Dünya kentlerinin bir kısmında yöneticiler bu gerçeği göreli epey zaman oldu. Bir kısmı yakın zamanda ayırdına vardı ve kent içi ulaşımda bisikleti yaygınlaştırmak için önlemler alıyorlar. Önemli bir kısım ise kış uykusunda kalmaya veya ‘-mış’ gibi yapmaya devam ediyor. Maalesef yaşadığım İstanbul başta olmak üzere Türkiye’deki bütün kentleri, kendi içinde farklı alt kategorilere ayırmak mümkün olsa da ‘-mış gibi yapanlar’ üst grubunda toplamak mümkün bana göre.

Kent içi ulaşıma bisikletin nasıl entegre edileceği çok önemli bir uzmanlık alanı kuşkusuz, haddimi aşmak istemem. Ancak biz henüz sınırlı miktardaki bisiklet yollarına bile fütursuzca park eden arabalarla uğraşma aşamasındayız. Yani emeklemenin bile öncesindeyiz. On yıllarca birikmiş sorunları bir çırpıda çözmek olanaklı değil elbette, bunun farkındayım. Örneğin İstanbul gibi koca bir kenti bugünün koşul ve olanaklarında yönetmenin olağanüstü karmaşık bir iş olduğunu görmezden gelmiyorum. Ama çok basitçe atılabilecek bazı adımların neden beklemede tutulduğunu da anlayabilmiş değilim. Aklıma gelenlerden birini burada belirtmek istiyorum. 2019 seçimlerinden önce sayın Ekrem İmamoğlu cephesinin seçim vaatlerinden biri (nerede gözüme iliştiğini maalesef hatırlamıyorum, kanıtlayamam; fakat çok ama çok hoşuma gittiğini anımsıyorum) şuydu: İBB bir uygulama yapacak, bu uygulama bisiklet üzerinde geçirilen zamanları veya kat edilen mesafeleri kaydedecek ve buna göre kullanıcının toplu ulaşım kartına hediye yükleme yapacak. Ne müthiş bir fikir demiştim ilk gördüğümde. İki koca yıl geçti.

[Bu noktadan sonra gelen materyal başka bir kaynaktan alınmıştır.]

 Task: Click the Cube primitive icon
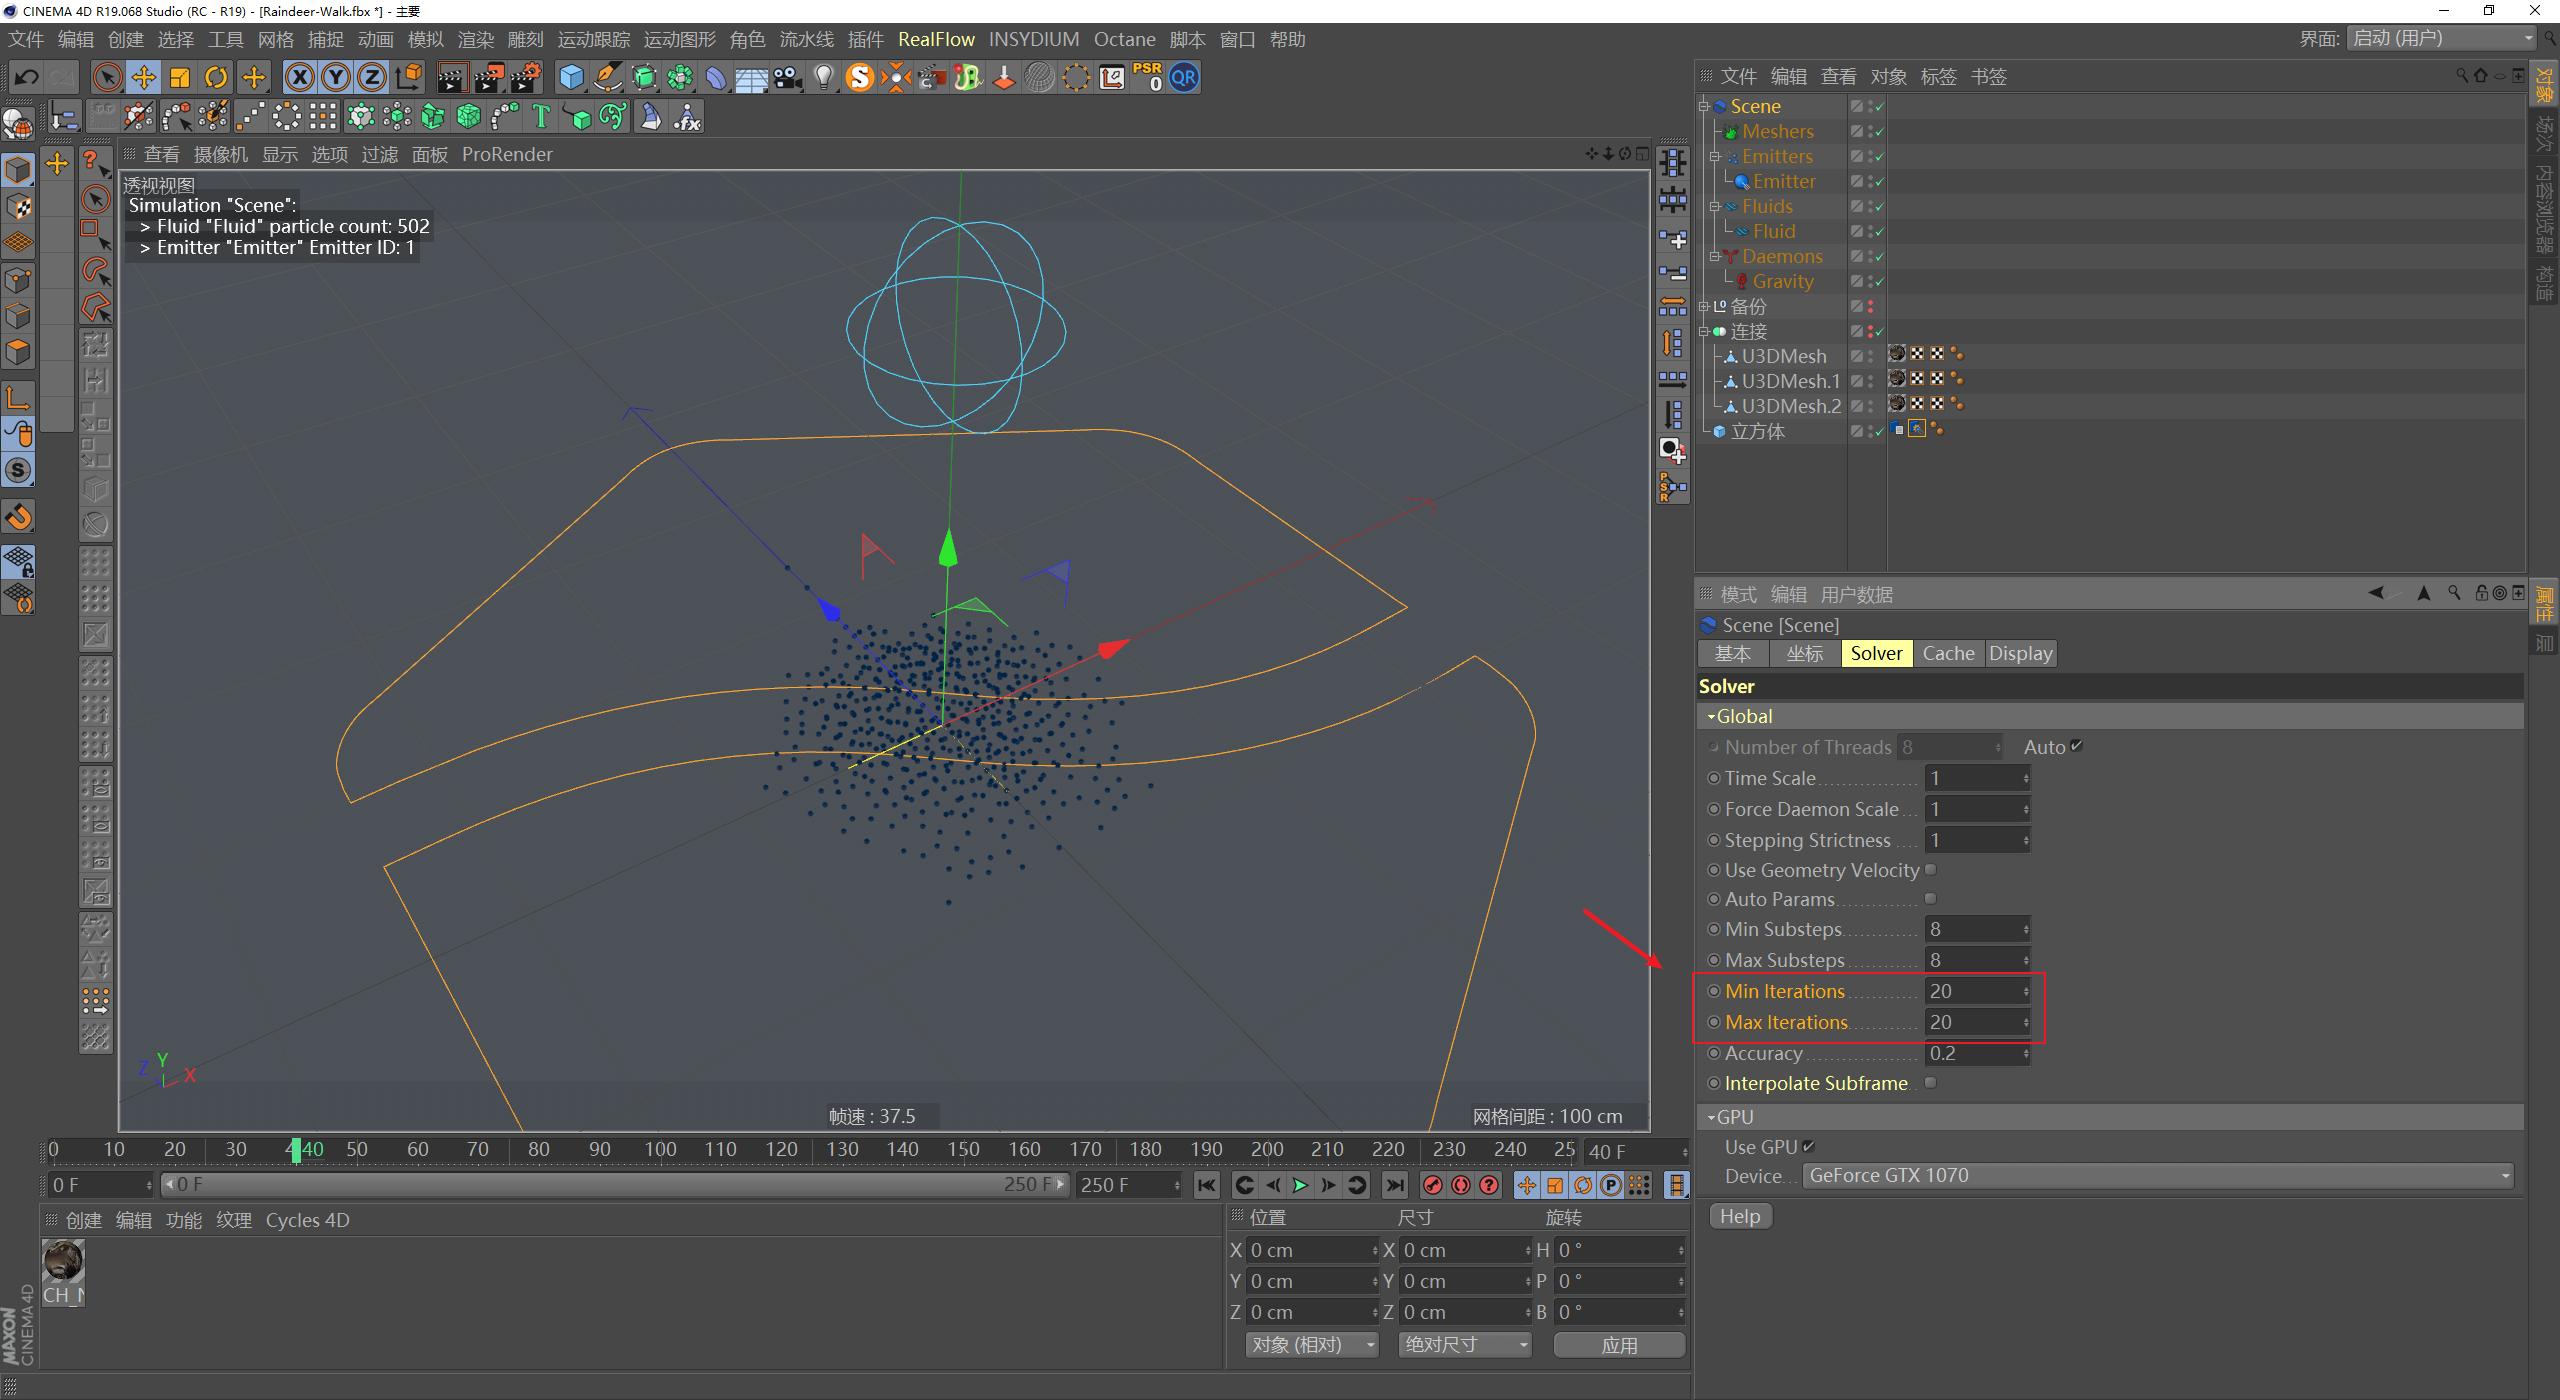(x=571, y=77)
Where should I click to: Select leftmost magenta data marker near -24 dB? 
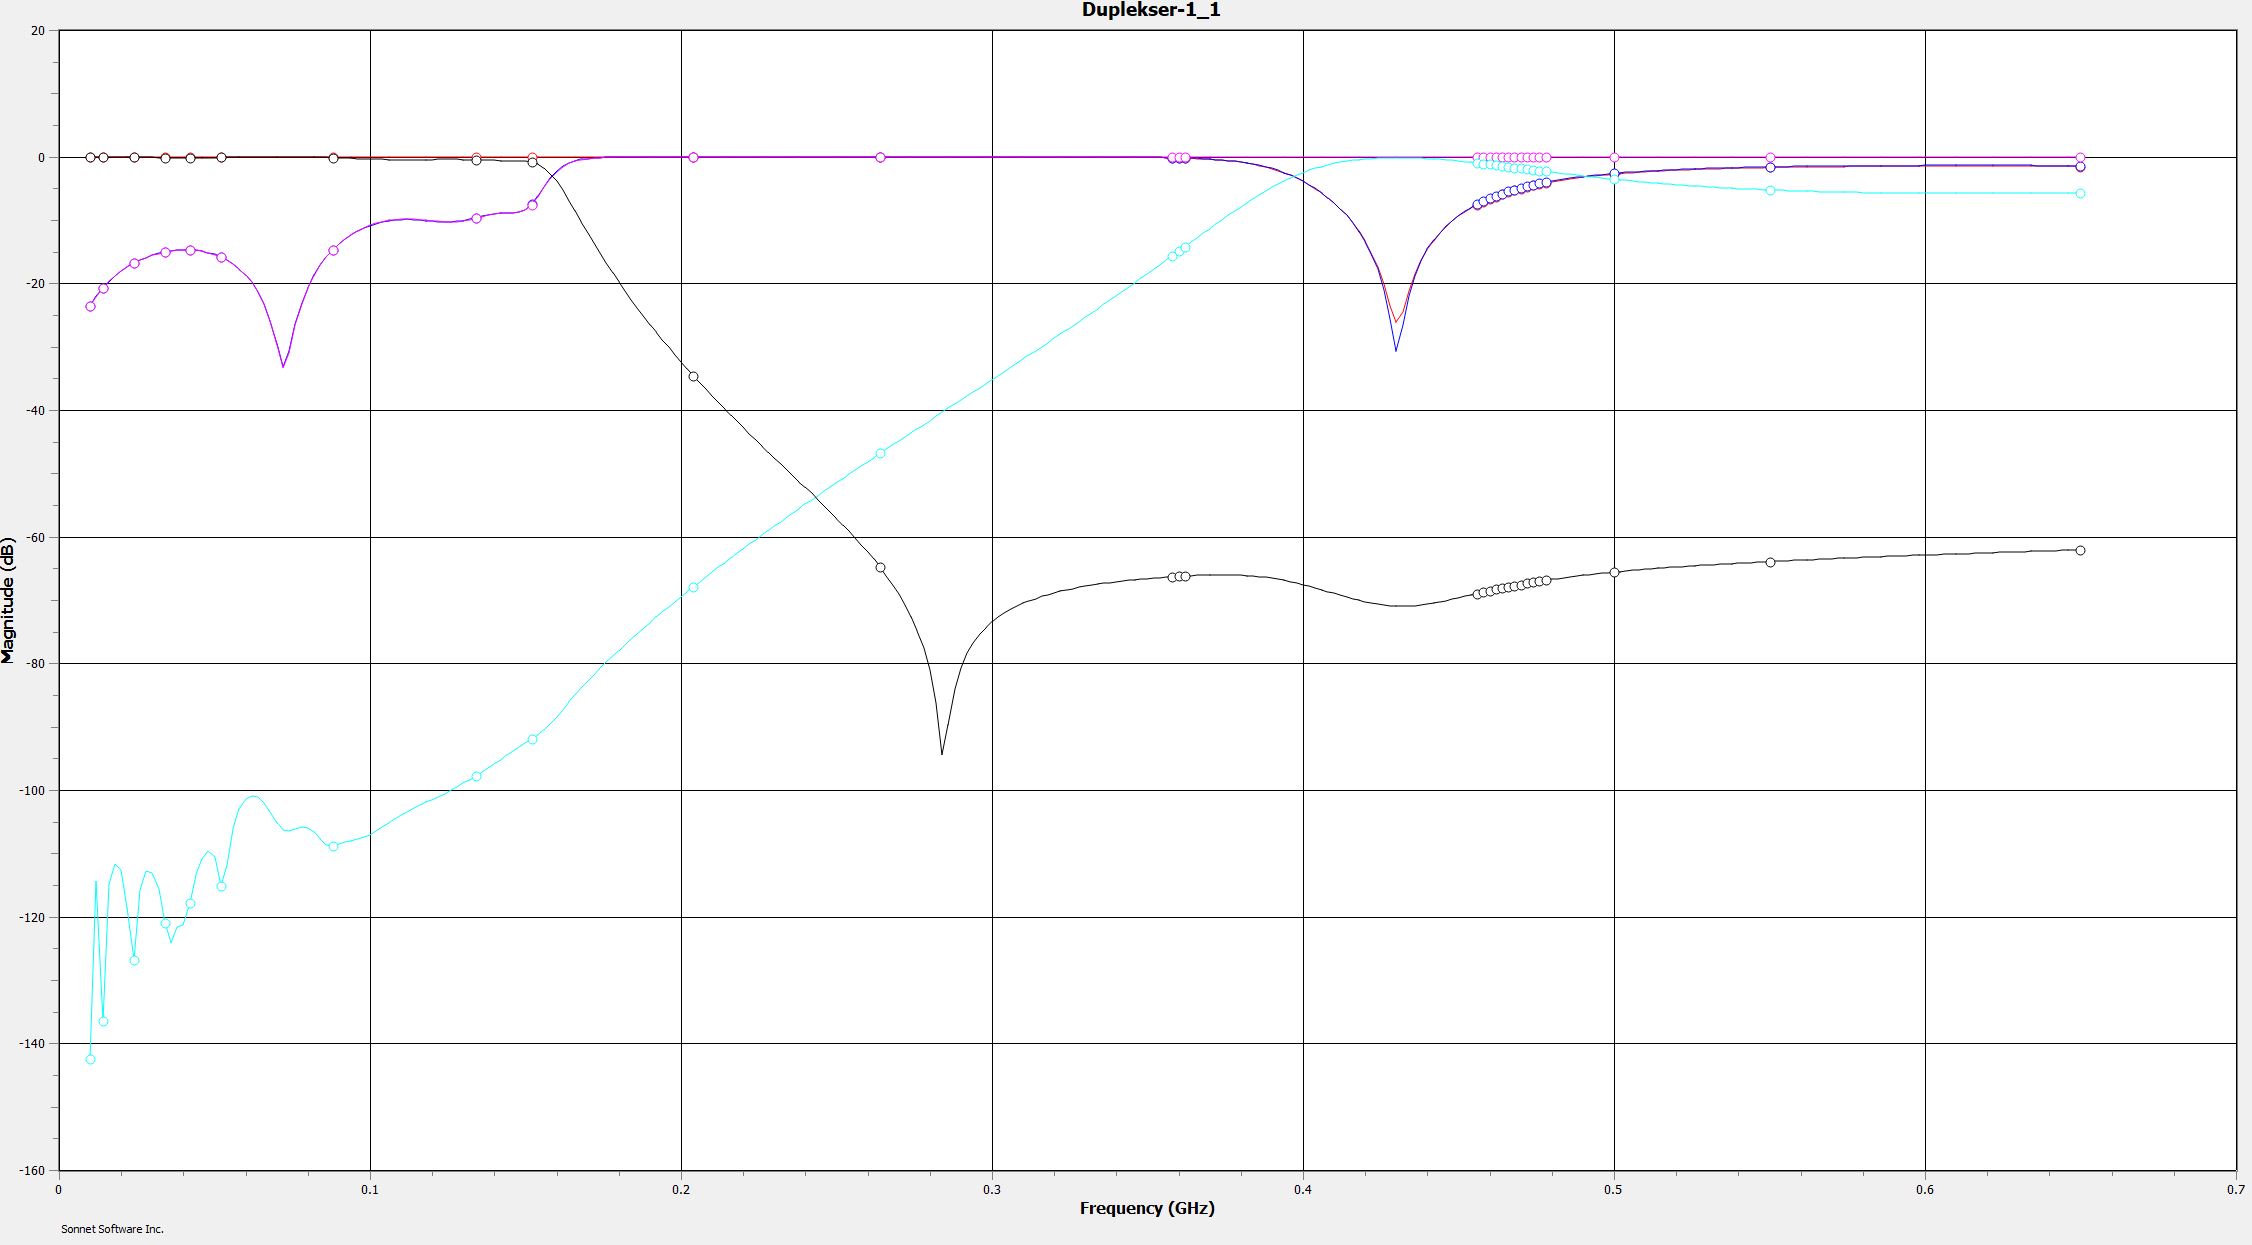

Ne pahasına olursa olsun kentlerimizi, kasabalarımızı bisiklet ve bisikletlilerin rahat ve güvenli hissedebileceği, bisikletle yola çıkmadan önce bin türlü hesap yapmak zorunda kalmayacakları bir hale getirmeliyiz. Bunun için iyi bir planlama ve uygulama gerekiyor. Bunlar işin kolay kısmı. Zor olan kısmı ise buna yönelik sarsılmaz bir iradenin olması. İşte o var mı, emin değilim açıkçası.